Task instructions: Find the line containing "Image resolution: width=1288" in the material below, then please transcribe it and each line after it exactly, without the pictures.

Records for this task:
********

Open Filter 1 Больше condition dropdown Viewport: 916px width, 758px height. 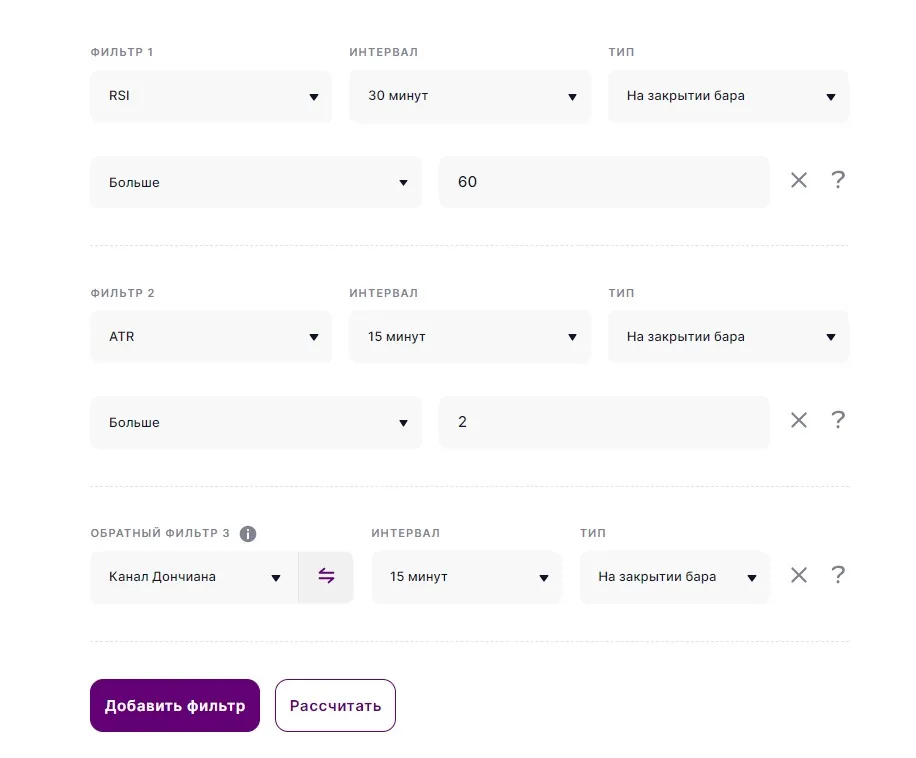click(255, 183)
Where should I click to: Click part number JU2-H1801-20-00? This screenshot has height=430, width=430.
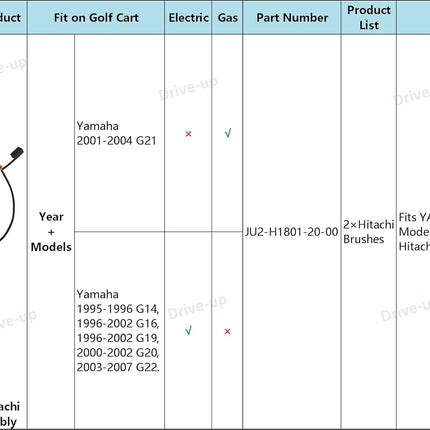pos(292,232)
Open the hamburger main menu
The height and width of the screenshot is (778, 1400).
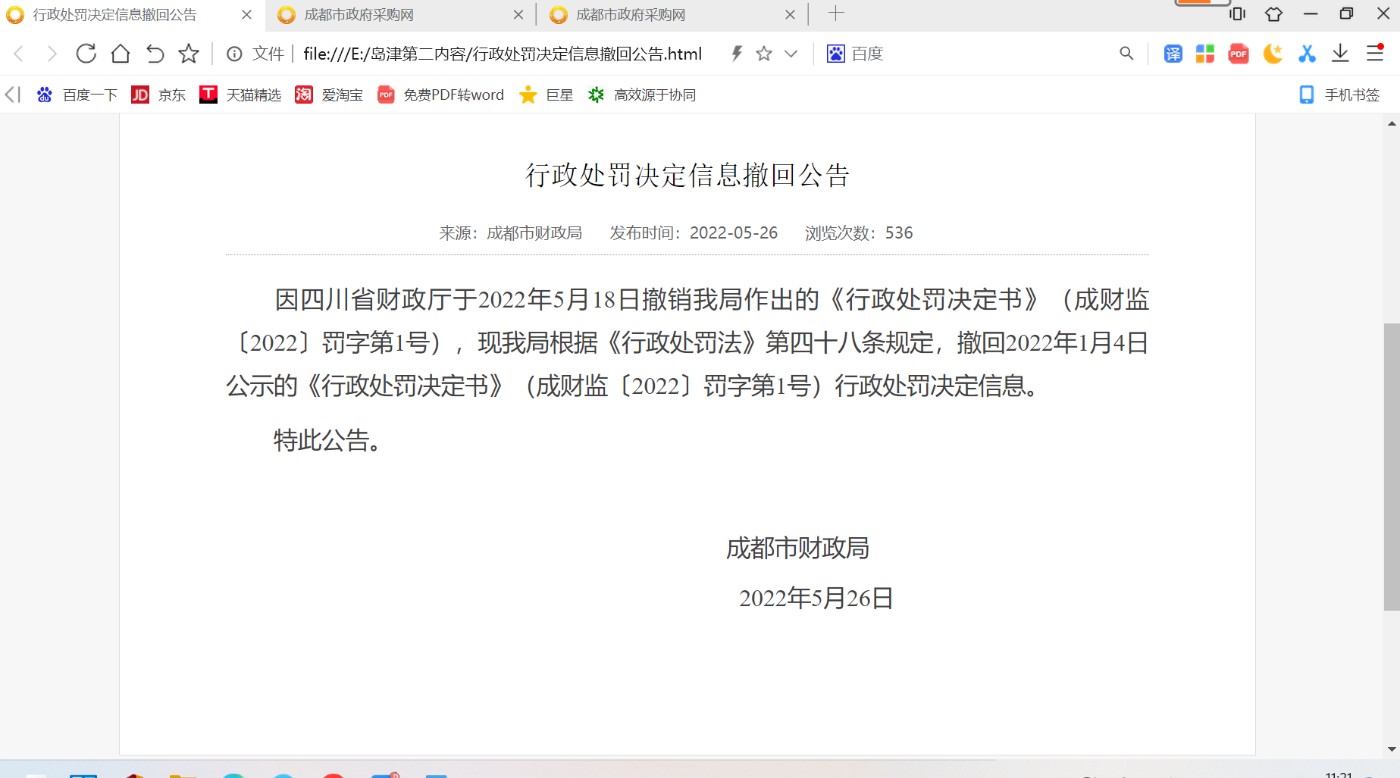(x=1374, y=54)
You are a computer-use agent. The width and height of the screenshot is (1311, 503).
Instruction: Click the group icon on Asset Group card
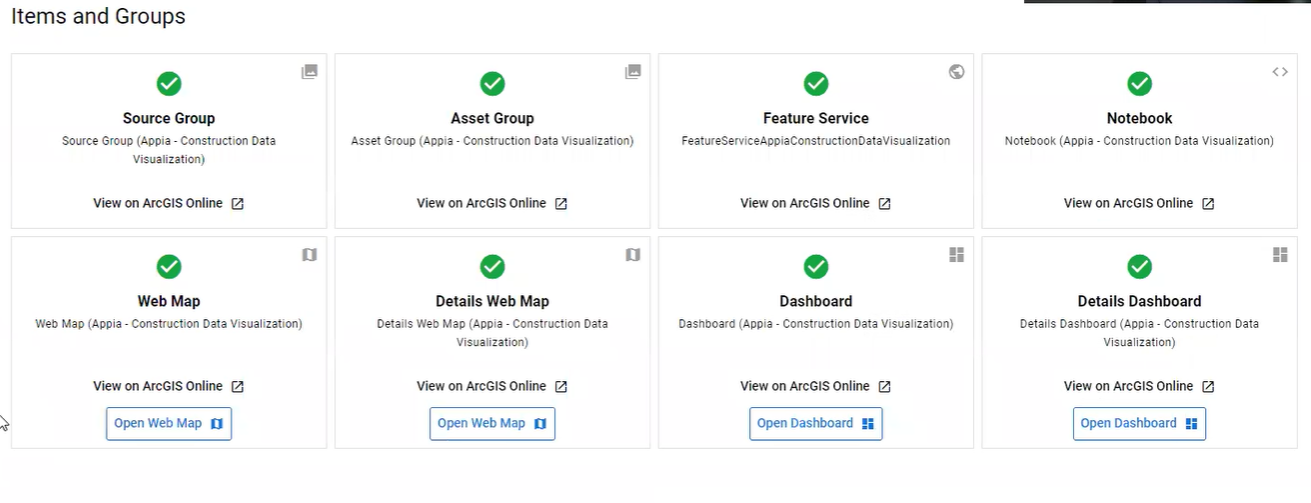(633, 72)
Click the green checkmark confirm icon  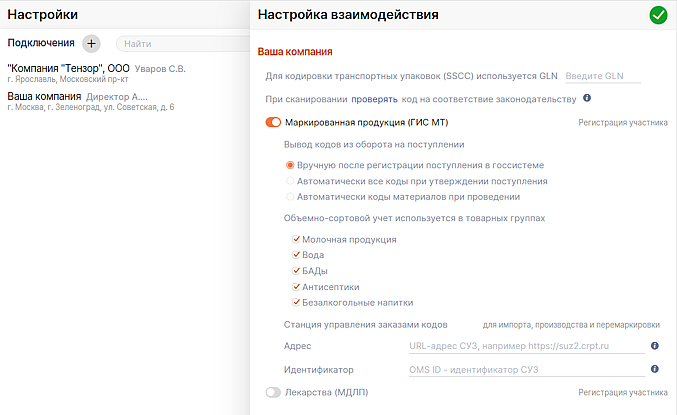tap(658, 15)
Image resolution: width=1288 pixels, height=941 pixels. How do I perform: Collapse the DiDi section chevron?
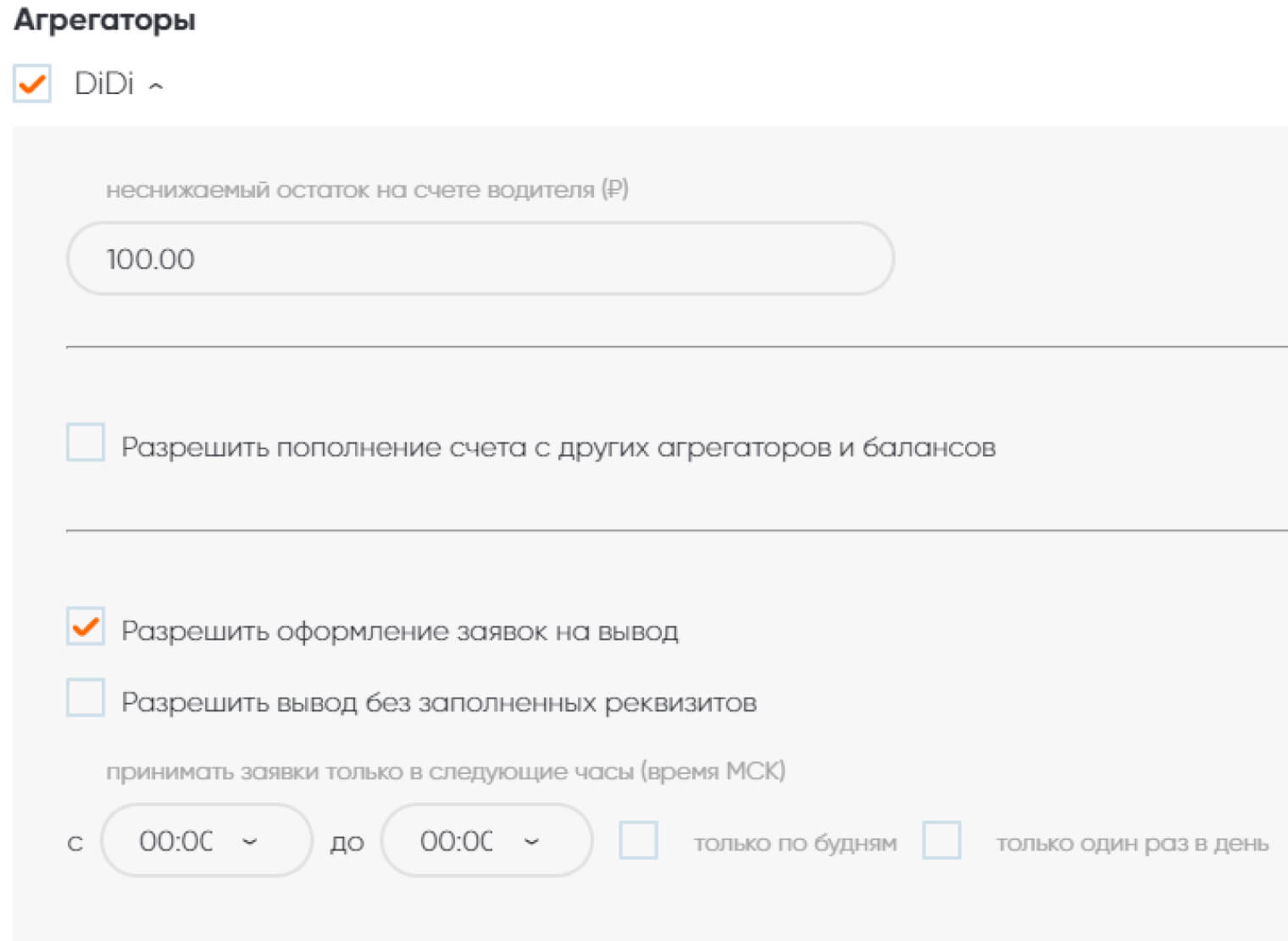156,86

********

Exercise result:
Image resolution: width=1288 pixels, height=941 pixels. How do I perform: Collapse the DiDi section chevron?
156,86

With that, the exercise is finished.